UNEMPLOYMENT AND DESPAIR RISING AMONG EUROPE’S YOUNG ADULTS. Italy’s unemployment rate sloped down from 8 percent in March to 6.3 percent in April. The decline came not from the country’s economy adding jobs but from people, especially young adults, who have stopped looking for work.
Even before the pandemic, 27.8 percent of Italians ages 20 to 34 were neither working nor in school or career training.
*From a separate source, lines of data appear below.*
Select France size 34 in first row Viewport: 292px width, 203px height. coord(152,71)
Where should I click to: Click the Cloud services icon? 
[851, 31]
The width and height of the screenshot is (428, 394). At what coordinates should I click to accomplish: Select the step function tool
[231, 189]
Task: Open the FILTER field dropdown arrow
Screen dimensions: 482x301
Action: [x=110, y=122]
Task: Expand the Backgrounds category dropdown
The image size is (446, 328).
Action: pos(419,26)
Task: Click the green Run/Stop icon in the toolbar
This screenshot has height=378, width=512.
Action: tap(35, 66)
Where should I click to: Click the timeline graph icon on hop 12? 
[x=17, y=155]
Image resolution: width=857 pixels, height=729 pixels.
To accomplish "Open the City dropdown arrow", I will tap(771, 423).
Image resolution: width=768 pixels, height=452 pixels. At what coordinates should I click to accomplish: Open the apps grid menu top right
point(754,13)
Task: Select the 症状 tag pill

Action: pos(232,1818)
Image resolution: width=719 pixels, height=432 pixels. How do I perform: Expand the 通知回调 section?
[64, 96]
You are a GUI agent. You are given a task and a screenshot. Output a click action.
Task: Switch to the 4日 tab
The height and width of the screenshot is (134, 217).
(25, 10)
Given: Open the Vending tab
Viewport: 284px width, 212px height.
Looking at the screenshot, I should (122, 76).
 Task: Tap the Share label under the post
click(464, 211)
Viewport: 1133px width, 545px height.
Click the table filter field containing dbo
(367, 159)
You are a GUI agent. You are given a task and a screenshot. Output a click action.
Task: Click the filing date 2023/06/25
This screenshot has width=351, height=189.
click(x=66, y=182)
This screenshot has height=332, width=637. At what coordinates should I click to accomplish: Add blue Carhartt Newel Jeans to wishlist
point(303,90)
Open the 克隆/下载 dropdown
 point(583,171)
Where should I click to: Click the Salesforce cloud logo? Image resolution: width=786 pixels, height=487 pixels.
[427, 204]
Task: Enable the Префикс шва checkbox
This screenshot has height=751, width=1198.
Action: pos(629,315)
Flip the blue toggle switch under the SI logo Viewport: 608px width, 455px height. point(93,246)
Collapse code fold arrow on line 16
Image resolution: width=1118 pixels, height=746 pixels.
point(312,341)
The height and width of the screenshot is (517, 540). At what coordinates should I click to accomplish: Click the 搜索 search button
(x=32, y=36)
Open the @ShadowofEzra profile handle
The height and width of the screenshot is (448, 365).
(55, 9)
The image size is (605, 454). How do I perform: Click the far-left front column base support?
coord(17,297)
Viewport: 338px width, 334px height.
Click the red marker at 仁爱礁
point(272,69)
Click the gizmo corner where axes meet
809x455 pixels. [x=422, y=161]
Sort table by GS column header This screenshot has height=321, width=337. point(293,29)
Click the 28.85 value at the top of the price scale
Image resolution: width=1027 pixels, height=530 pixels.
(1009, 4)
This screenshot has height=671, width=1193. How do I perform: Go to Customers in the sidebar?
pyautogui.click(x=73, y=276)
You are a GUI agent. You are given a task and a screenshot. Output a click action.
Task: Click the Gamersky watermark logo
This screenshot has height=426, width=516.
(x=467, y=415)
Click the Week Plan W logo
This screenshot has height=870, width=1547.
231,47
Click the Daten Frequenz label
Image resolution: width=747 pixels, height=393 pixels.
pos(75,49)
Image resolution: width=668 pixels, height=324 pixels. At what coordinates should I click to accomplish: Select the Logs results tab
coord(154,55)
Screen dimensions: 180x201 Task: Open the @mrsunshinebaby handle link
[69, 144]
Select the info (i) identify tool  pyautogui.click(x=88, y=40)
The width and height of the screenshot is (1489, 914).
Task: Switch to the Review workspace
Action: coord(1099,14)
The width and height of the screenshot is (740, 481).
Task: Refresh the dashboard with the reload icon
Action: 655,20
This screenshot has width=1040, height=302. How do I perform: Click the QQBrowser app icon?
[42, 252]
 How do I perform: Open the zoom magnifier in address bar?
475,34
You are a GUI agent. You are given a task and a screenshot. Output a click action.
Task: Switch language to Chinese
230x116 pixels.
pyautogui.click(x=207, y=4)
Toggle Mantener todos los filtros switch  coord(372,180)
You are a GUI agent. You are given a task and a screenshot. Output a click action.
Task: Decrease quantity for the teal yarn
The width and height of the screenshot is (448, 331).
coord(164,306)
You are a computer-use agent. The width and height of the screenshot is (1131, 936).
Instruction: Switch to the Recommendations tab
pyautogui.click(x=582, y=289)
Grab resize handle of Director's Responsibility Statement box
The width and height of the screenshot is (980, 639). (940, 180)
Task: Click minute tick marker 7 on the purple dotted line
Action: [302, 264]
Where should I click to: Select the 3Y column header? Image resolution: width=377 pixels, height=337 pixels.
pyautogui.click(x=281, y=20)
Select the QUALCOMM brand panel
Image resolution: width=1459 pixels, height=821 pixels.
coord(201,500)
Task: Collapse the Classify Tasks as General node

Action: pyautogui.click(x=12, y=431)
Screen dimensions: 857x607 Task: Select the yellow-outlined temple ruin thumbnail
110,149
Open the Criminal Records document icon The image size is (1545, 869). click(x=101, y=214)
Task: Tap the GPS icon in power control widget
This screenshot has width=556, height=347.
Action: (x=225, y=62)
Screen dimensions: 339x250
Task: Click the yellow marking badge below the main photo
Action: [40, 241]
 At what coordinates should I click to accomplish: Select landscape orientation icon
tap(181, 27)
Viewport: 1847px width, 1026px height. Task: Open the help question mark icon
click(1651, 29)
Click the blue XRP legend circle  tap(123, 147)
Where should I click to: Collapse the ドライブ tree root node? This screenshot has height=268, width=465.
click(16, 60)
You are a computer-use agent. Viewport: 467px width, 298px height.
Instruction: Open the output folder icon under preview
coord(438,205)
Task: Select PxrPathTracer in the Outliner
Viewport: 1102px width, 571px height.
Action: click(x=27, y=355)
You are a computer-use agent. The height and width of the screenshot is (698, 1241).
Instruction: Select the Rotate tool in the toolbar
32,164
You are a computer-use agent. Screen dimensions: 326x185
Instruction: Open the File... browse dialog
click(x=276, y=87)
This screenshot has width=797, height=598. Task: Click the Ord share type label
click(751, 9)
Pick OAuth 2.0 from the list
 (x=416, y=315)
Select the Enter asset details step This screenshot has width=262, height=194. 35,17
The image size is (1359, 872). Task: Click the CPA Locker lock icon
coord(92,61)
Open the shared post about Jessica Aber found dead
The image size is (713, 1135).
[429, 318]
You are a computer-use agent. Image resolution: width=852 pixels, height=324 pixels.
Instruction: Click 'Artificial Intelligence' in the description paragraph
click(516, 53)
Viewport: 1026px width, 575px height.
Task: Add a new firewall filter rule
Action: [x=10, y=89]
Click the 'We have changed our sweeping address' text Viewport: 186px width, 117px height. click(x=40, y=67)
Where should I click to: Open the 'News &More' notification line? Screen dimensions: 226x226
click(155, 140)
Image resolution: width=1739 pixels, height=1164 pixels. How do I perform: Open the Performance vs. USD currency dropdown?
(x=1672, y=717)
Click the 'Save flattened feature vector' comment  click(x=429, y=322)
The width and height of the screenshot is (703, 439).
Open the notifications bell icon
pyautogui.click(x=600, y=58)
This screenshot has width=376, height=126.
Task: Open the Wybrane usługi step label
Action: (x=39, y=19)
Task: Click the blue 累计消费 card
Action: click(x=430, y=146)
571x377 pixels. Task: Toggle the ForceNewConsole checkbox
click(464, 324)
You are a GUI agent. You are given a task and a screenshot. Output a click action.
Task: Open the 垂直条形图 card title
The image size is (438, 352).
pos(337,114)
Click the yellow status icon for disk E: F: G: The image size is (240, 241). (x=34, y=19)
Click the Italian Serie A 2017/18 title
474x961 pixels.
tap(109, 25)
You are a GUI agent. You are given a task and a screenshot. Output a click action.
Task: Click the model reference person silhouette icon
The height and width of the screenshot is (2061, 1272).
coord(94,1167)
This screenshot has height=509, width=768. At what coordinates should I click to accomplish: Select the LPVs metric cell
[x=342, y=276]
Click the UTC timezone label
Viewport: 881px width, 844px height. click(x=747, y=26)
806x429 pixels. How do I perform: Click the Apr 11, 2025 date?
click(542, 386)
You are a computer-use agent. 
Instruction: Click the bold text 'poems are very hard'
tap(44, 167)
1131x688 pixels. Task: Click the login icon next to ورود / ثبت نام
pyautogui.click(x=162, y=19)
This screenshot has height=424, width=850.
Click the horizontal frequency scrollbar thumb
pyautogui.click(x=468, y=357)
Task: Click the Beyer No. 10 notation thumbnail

The economic shutdown made a bad situation acutely worse.
The problem is being repeated across Europe, especially in southern countries that depend more on tourism and low-skill personal services than on manufacturing.
In Spain, of the 834,000 people who were sacked in April, more than half were under the age of 35.
Across the European Union, 159,000 people age 24 and under lost their jobs, an unemployment rate of 40 percent among that group.
In France and Spain, the number of job postings on the Indeed search site was half of what it was a year earlier.
About “800,000 young people enter the French labor force each year and we risk half of them not finding jobs this time,” said Patrick Artus, chief economist at Nataxis, adding a recent survey found that half of French companies have frozen hiring.
Even in Germany, Europe’s economic powerhouse, there were 37 percent fewer jobs advertised for young professionals through March and April.
Many young people “tell us about loneliness” and have “major existential or financial concerns” because they are unable to find work or see a future at the end of their educations, said Sylvia Kobus, an official at a student support center in Frankfurt, Germany.
 
SHUTDOWN WIDENS GAP BETWEEN U.K.’S RICH AND POOR. Twice as many low- and middle-income British households than upper-income households have taken on debt to cope with the effects of the economic shutdown, a study by the Resolution Foundation has found.
 In May, workers turned out of their jobs had an average of £1,900 in savings; people with skills to keep working at home already had average savings of £4,700.
In the U.K., as elsewhere, lower-income workers lost their jobs in larger numbers than upper-income employees with more sophisticated skills.
As a result, laid-off workers delved into their savings to pay bills while those able to keep their jobs grew their savings because the economic shutdown did not allow them to spend the money they were continuing to make on restaurant meals and other usual items.
This created “enforced savings” for those who continued to work through the shutdown, with more than a third of Britain’s richest 20 percent adding to their savings during March and April, the foundation reported.
The average financial distance between the U.K.’s poorest and richest 10 percent widened by £370,000 over ten years to £1.4 million by 2018, according to figures the foundation developed. The economic lockdown has worsened the disparity, the foundation warned.
“The impact of coronavirus crisis will be with families for many years to come,” the report’s authors warned.